An email has become a key contact channel for many official activities due to the rapid proliferation of internet users across the world. Not only businesses, but also individuals, use email for important business activities such as banking, exchanging official messages, and sharing confidential files. However, this mode of communication has become vulnerable to cyber-attacks. This article focuses on email architecture and existing forensic investigation techniques.

What is E-mail forensics?

E-mail forensics is the analysis of the source and content of the e-mail as evidence in order to locate the sender. The actual sender and receiver of a message, the date/time of transmission, a comprehensive record of the e-mail transaction, the sender's purpose, and so on. This research entails investigating metadata, keyword matching, port scanning, and other methods for authorship attribution and identifying e-mail scams. Being a part of digital forensics, it needs digital forensics training and tools to get investigation to happen smoothly and correctly. To review emails and collect digital evidence, email forensics professionals employ some of the following techniques:

E-mail forensics Approaches

1.       Header Analysis

The main analytical technique is email header analysis. This entails examining the metadata in the email header. It is obvious that reviewing headers aids in the detection of the vast majority of email-related crimes. The header can be used to detect email spoofing, phishing, spam, scams, and even internal data leaks.

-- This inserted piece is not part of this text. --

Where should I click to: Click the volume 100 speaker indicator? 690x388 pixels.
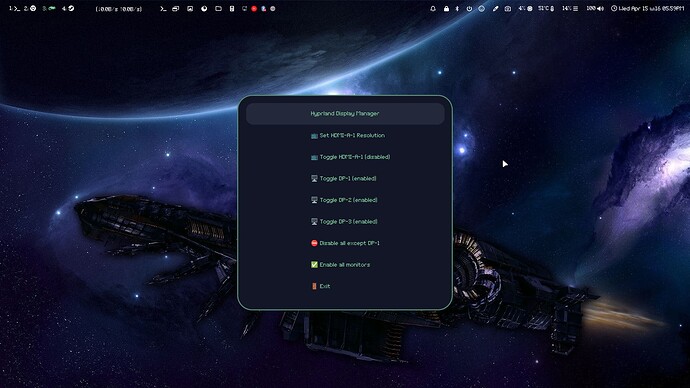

2.          E-mail server investigation

To determine the source of an email, email servers are investigated. If an email is removed from the client program, the sender's or the receiver's, the associated ISP, or proxy servers are scanned since they usually save copies of emails after delivery. Servers often keep records that can be checked to determine the device from which the email was sent. It's worth noting that large ISPs often archive HTTP and SMTP (common messaging initiation protocol) logs. If a log is archived, tracing relevant emails will take a long time and effort since decompression and extraction techniques are needed. As a result, it is important to review the logs as soon as possible until they are archived.

3.         Investigation of network devices

Sometimes to investigate the source of an email message, the investigator may need to consult the logs kept by network devices such as routers, firewalls, and switches. This is frequently a dynamic circumstance in which the primary proof is not 100 percent conclusive (when the ISP or proxy does not maintain logs or lacks operation by ISP).

4.         Software Embedded analysis

The email program used by the sender to compose the email can provide any information about the sender, attached files or documents, or both, with the message. This information can be used as custom headers or as MIME content as a Transport Neutral Encapsulation Format (TNEF).

5.        Sender mailer fingerprints

The Received header field can be used to identify software handling e-mail at the server, and a different set of headers, such as “X-Mailer” or similar, can be used to identify software handling e-mail at the device. These headers define the program and variants that are used by clients to send e-mail. This knowledge about the sender's client machine can be used to assist investigators in devising an effective strategy and thus prove to be very useful.

Email investigation tools     

If there are many suspects involved and a large number of email mailboxes need to be analyzed, email forensic investigation can become difficult. Even though the strategies mentioned above are very useful, they can take a long time to implement correctly. For quick and precise research, professionals use enterprise-grade Digital forensic tools like E3 EMX and E3 NEMX developed by Paraben Corporations. These tools provide functions such as multiple email views, advanced keyword search filters, deleted email recovery, and so on. These systems also produce proof reports and provide case management resources to help you handle several cases at once.